Veering between a kind of abstract nihilism on the one hand, and the merest hint of representation on the other, Jensen’s pictures remain unsentimental and impassive. In one work entitled ‘Teracotta Scar’ (2013), for example, which employs a neutral beige ground, tiny patches of embroidery are built up into protean shapes, which while purely abstract, are reminiscent of insects or other natural forms moving across the canvas surface. When viewed from a distance, they could equally take on the anthropomorphic qualities of a human face. In ‘Incense’ (2013), which appears to deftly combine the purposeful with the accidental, delicate traces of ash burnt by incense sticks form repetitive lines that emerge from the bottom of a canvas. Their linear pattern extends from the wooden frame, the singed markings evidence of where the sticks initially rested.

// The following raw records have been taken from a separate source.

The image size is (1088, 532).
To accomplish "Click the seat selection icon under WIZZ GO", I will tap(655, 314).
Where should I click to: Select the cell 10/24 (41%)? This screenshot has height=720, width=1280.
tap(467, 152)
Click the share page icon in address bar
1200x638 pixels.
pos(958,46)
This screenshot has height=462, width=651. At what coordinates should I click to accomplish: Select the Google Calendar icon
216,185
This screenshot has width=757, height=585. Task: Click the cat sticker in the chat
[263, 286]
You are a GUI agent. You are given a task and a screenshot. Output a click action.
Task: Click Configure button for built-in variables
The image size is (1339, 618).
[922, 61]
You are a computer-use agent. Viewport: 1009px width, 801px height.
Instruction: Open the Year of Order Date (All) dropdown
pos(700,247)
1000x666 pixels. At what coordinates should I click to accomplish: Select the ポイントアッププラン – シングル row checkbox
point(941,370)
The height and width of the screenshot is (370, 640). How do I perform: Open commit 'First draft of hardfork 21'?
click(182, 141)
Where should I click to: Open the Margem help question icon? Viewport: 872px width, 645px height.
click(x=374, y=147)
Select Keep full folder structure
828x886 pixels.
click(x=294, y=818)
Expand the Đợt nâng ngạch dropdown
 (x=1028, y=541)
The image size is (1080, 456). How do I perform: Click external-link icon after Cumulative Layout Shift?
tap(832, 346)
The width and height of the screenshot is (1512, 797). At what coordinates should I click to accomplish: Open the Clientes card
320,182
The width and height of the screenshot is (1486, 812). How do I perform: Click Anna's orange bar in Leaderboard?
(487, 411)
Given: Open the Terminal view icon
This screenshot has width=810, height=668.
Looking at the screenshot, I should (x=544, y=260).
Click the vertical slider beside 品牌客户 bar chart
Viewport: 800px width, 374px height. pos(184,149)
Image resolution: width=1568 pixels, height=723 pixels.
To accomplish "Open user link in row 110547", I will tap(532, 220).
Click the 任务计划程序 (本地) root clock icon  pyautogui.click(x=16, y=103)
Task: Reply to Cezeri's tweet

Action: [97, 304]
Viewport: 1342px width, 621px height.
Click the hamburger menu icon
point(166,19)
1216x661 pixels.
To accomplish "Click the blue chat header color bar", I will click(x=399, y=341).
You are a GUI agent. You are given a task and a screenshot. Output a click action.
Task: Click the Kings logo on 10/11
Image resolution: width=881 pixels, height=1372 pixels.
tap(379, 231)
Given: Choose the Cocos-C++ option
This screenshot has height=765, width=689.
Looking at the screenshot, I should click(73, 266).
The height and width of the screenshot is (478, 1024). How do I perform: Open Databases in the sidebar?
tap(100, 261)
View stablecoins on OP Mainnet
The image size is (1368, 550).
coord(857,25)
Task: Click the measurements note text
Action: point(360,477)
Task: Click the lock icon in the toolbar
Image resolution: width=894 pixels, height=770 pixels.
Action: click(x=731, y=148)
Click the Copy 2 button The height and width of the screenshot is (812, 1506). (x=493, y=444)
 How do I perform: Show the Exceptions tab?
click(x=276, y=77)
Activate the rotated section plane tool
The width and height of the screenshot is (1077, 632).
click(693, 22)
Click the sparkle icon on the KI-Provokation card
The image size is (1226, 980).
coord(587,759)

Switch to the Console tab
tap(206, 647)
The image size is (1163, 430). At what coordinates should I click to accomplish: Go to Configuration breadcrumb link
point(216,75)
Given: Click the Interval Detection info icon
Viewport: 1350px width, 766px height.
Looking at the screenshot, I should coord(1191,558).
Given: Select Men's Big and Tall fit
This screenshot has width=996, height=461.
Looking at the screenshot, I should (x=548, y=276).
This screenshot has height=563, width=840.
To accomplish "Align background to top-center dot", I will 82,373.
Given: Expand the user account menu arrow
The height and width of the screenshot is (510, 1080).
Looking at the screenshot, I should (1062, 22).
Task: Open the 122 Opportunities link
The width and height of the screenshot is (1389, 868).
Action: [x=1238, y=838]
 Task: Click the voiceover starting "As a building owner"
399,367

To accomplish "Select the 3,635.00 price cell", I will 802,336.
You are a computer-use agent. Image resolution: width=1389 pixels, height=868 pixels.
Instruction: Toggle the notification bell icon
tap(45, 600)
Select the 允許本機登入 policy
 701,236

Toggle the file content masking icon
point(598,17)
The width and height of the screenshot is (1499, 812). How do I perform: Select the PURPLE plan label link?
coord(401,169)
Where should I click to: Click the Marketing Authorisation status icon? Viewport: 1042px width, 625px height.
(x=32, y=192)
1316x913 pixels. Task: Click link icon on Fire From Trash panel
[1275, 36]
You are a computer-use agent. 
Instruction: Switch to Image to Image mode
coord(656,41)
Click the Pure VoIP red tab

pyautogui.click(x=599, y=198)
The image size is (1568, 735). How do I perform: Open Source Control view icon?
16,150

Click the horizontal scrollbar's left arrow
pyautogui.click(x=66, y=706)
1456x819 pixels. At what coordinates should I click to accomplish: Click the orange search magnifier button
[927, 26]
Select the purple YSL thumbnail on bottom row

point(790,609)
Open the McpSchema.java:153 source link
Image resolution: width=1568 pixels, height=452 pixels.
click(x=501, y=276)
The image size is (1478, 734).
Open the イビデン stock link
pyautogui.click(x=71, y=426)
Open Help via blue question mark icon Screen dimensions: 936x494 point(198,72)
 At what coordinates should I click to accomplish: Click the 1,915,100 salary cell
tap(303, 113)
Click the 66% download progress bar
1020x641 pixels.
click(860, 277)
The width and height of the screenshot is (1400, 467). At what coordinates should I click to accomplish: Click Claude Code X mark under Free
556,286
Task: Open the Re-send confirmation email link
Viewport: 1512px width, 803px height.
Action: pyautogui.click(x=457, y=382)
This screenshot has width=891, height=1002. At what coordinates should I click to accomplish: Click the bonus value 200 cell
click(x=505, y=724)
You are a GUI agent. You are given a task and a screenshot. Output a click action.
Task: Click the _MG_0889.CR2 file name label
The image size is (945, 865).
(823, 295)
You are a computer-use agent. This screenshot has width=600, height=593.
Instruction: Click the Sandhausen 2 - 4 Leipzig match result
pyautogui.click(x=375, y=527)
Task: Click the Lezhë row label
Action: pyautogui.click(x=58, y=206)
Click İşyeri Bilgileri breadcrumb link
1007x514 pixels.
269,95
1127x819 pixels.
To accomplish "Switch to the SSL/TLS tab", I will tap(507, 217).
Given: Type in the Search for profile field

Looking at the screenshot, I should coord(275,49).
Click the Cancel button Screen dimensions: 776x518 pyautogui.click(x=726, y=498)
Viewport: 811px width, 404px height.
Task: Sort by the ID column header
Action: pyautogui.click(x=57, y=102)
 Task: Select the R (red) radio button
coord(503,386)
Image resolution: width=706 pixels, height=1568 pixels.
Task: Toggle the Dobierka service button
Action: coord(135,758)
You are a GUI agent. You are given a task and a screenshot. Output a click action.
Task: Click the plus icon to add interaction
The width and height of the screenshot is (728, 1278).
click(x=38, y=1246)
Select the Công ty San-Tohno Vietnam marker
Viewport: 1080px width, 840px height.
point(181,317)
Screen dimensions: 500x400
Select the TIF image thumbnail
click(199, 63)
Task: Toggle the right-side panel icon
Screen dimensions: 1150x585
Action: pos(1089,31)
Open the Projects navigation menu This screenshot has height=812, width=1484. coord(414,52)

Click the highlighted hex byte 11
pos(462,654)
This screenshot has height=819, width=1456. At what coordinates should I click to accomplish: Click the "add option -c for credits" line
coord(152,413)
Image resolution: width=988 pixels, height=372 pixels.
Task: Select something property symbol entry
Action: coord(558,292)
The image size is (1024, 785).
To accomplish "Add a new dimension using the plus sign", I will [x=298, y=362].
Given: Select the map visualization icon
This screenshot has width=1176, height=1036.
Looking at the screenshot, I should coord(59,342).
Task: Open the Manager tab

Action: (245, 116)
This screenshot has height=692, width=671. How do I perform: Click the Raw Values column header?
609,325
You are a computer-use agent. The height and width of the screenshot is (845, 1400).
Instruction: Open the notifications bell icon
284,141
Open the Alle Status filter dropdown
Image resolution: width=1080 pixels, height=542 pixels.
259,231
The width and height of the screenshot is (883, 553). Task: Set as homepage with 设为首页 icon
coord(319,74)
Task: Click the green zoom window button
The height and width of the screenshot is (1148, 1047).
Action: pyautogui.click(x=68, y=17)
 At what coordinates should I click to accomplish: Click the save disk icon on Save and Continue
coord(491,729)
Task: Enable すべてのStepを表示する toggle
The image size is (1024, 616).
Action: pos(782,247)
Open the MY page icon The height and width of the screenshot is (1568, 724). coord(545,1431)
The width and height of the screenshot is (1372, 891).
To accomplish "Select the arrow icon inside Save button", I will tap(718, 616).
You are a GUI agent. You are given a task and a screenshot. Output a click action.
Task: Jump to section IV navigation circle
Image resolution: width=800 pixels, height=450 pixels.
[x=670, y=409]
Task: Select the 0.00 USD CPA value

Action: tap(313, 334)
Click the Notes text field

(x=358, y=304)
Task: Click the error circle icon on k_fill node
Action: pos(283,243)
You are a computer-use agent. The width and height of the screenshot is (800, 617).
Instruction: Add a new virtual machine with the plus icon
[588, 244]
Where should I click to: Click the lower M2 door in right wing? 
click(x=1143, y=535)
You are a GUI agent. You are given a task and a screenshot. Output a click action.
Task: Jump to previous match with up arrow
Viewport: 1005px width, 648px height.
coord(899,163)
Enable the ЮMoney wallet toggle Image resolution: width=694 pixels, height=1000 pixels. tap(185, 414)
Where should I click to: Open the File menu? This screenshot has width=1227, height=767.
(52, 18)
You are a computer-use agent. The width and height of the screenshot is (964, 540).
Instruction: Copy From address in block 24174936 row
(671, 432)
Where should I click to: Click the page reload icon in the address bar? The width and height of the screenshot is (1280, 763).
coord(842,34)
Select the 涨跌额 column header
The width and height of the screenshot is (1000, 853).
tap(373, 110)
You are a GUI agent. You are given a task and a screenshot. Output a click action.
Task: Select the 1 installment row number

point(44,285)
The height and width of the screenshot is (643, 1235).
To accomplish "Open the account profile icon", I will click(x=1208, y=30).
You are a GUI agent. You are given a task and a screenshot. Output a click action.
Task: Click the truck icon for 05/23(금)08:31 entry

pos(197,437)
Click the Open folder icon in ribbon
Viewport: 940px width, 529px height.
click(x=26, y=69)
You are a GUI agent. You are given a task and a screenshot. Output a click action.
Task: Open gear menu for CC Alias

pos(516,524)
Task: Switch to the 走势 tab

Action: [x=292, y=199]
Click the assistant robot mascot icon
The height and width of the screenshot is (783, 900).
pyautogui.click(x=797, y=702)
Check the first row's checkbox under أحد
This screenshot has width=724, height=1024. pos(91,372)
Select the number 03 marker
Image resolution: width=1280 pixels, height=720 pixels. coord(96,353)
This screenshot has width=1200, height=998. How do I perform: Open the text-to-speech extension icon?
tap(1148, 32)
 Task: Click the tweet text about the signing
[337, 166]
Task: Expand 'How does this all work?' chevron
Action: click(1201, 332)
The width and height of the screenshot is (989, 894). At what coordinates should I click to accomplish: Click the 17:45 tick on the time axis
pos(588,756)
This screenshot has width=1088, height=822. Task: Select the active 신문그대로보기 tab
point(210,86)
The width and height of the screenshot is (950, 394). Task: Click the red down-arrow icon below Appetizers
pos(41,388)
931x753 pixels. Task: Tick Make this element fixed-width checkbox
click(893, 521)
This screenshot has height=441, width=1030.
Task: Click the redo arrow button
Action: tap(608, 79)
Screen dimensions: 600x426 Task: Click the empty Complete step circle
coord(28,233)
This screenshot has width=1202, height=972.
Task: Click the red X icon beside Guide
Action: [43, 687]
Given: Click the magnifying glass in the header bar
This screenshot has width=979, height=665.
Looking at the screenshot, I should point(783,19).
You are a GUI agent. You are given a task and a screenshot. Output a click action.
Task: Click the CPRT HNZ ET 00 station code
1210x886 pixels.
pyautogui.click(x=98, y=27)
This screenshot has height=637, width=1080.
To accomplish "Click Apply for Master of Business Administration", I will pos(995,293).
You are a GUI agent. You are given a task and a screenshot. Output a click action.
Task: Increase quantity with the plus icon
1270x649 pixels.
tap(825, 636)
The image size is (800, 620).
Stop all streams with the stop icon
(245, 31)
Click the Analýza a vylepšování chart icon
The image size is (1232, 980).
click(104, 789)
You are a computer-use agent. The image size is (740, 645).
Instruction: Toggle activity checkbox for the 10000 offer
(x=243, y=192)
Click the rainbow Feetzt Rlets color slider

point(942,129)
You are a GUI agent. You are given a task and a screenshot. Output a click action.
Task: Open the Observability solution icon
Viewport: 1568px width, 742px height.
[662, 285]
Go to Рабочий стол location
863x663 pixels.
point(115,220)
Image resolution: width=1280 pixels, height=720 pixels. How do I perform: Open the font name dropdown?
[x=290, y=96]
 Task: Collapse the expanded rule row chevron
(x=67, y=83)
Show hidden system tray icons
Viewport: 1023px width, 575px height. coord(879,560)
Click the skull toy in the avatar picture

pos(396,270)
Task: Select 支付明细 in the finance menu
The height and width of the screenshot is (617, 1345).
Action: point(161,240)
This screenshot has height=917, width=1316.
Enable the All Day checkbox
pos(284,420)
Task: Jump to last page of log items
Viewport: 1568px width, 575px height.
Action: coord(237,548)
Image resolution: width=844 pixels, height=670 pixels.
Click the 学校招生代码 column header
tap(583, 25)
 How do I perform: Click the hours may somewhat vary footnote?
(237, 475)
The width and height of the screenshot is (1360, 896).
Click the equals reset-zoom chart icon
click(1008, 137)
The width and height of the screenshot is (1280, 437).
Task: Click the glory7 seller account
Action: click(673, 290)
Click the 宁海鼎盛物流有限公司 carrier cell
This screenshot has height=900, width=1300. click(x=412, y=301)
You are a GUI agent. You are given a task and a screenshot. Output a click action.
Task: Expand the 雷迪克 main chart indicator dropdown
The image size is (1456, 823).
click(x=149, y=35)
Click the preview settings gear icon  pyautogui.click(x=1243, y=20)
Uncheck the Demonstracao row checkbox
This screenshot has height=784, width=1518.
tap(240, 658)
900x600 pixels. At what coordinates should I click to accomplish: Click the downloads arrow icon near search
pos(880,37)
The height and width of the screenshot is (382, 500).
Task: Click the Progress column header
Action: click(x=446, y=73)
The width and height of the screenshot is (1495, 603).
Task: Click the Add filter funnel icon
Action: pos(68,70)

In ‘Acrylic Painting III (dancing figures)’(2013), a willfully thick use of acrylic medium creates two ghostly outlines, and the virtually translucent impasto blurs the figures in motion. Although Jensen draws from artists like the French Romantic 19th Century painter Théodore Chassériau or other classical masters, Peter Eleey notes in his essay ‘Regression Tourism’, Jensen ‘gives shape to a reconsideration of modernism’s utopias, now tempered by failure and corrupted by tragedy; he reminds us that those myths survive only as style.’ (2)”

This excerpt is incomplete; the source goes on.